On the other hand, if more specific information is required, such as the precise location of the target objects, object-detection-based algorithms are preferable as they can both localize the target and provide the corresponding class label. Consequently, if the algorithm needs to operate in real time at a video level exceeding 10 fps, the YOLOv5-based object detection algorithm is a significantly superior option. Dataset A and B both encompass the same number of classes and employ the same inference model with probabilistic methods, resulting in comparable testing times between the two datasets. Other than accuracy and processing time on average, we can see in
Table 6 a comprehensive breakdown of road condition issue cases, specifically focusing on the classification results of special traffic issues. The table offers detailed information regarding the confusion matrix of all dataset cases, including the class label numbers ranging from class one to class four. This table provides valuable insights into various road condition scenarios, going beyond mere accuracy and processing time considerations.
This study shows that the separate bounding box inference method performs well in traffic-congested scenarios and is less prone to misclassifying normal and suspect vehicles. Emergency vehicles are one of the good cues and help classify issued vehicles better. This is demonstrated empirically in
Figure 7. On the other hand, the merged bounding box approach provides additional information about the overall traffic situation, including the presence of congested vehicles and drivers.

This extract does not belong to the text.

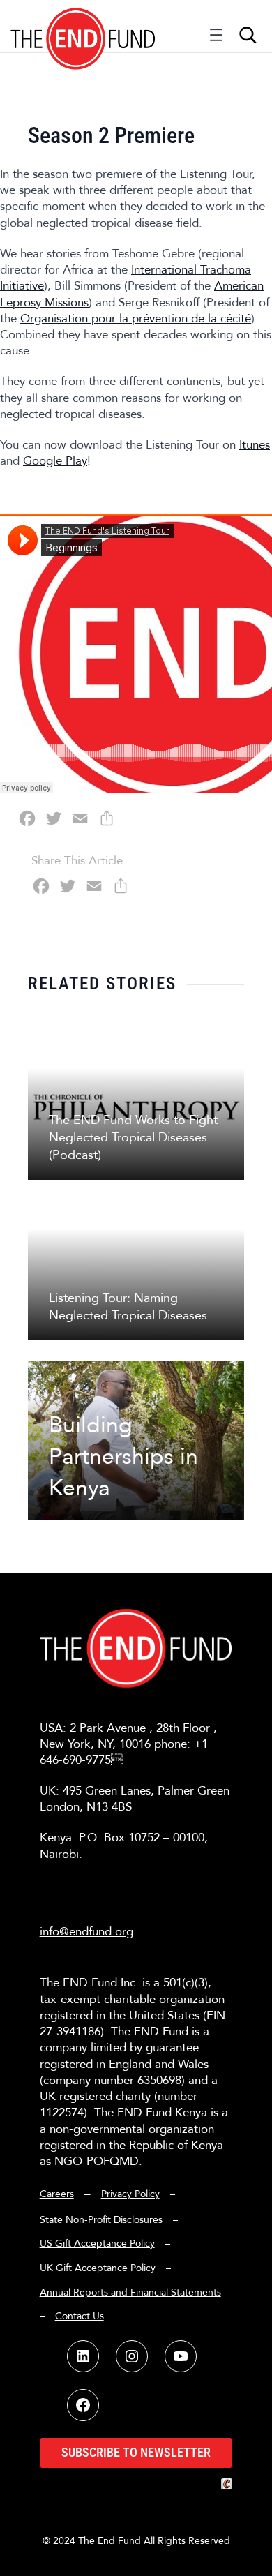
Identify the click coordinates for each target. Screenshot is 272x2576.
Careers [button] (57, 2194)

Moreover, the separate bounding box inference method (dataset A) performs optimally in situations involving emergency vehicles, work zones, and debris. This approach relies more heavily on the second-stage classifier which utilizes the output of the bounding box detection results rather than the merged bounding box approach, as is intended.Moreover, the separate bounding box approach has greater potential to compensate for malfunctions in object detection. For example, even though the object detection of PODs using PODs object detection performs relatively low at 0.48 with small FODs due to their small size, which is a weakness of YOLO-based methods, the scattered nature of PODs compensates for one another, and dataset A demonstrates the best performance for this class.
An intriguing observation can be made from
Figure 8, which indicates satisfactory performance in the context of total roll-over conditions using the merged bounding box-based method (dataset B). The superior adaptability of the merged bounding box-based method can be attributed to its wider range of observation within the accident scene, which allows for a more detailed response to unforeseen scenarios. In contrast, the separate bounding box method (dataset A) is unable to accurately estimate the traffic event in cases wherein the target or supporting agents are not detected.

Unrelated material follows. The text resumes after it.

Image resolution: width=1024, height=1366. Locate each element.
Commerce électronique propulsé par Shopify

An interesting finding can be observed from
Figure 9, where the right scene is correctly classified despite the false detection of an accident event by the merged-object detection method (dataset B). Although the method’s understanding of the objects involved is incorrect, it still manages to classify the scene correctly due to the false detection of other accident-related objects. However, this classification is not entirely reliable as it relies on fortunate circumstances rather than accurate detection. Therefore, evaluating the merged object-based algorithm may not be a feasible option, considering the possibility of coincidental false detections leading to accurate classifications.